Dalam bimtek tersebut, para peserta tidak hanya mempelajari teknik pembuatan dan penggunaan pewarna alami untuk kain tenun, tetapi juga mendapatkan pembekalan mengenai pengelolaan usaha. Materi yang diberikan meliputi perhitungan harga pokok produksi (HPP), strategi pemasaran, hingga penguatan identitas produk melalui branding dan storytelling.
Restuardy Daud mengatakan, peningkatan kapasitas pengrajin tidak hanya berfokus pada kualitas produksi, tetapi juga pada kemampuan menentukan nilai jual produk secara tepat.
"Peserta tidak hanya belajar membuat dan memanfaatkan pewarna alami, tetapi juga bagaimana menghitung harga produk secara ekonomis, sehingga mereka dapat menentukan nilai jual yang tepat," ujarnya.
Menurut Restuardy, aspek pemasaran dan branding memiliki peran penting dalam meningkatkan daya saing produk kerajinan.

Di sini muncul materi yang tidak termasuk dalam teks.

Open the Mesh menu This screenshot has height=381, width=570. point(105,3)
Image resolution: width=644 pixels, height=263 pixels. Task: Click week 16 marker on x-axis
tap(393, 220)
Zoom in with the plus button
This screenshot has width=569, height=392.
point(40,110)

Setiap kain tenun, kata dia, memiliki nilai sejarah dan filosofi yang dapat menjadi daya tarik bagi konsumen jika dikemas dengan baik.
"Setiap produk memiliki cerita atau storytelling. Karena itu, produk perlu dilengkapi informasi mengenai sejarah dan maknanya agar memiliki nilai tambah di mata konsumen," jelasnya.
Ia menambahkan, Indonesia memiliki kekayaan motif, corak, dan ragam kerajinan yang mencerminkan karakter budaya setiap daerah. Melalui Dekranas, pemerintah berupaya mendorong pengembangan produk lokal sekaligus memperluas akses pemasaran hingga ke pasar internasional.
Meski demikian, Restuardy mengingatkan pentingnya menjaga keberlanjutan produksi. Menurutnya, banyak pengrajin masih menghadapi tantangan dalam memenuhi permintaan pasar secara konsisten, baik dari sisi kualitas maupun kapasitas produksi.
"Kami berharap produk lokal ini dapat diproduksi secara berkelanjutan. Ketika ada permintaan dalam jumlah besar, pengrajin harus mampu memenuhi kebutuhan pasar dengan kualitas dan kuantitas yang konsisten. Karena itu, kemitraan dengan Dekranasda di daerah perlu terus diperkuat secara bertahap," pungkasnya.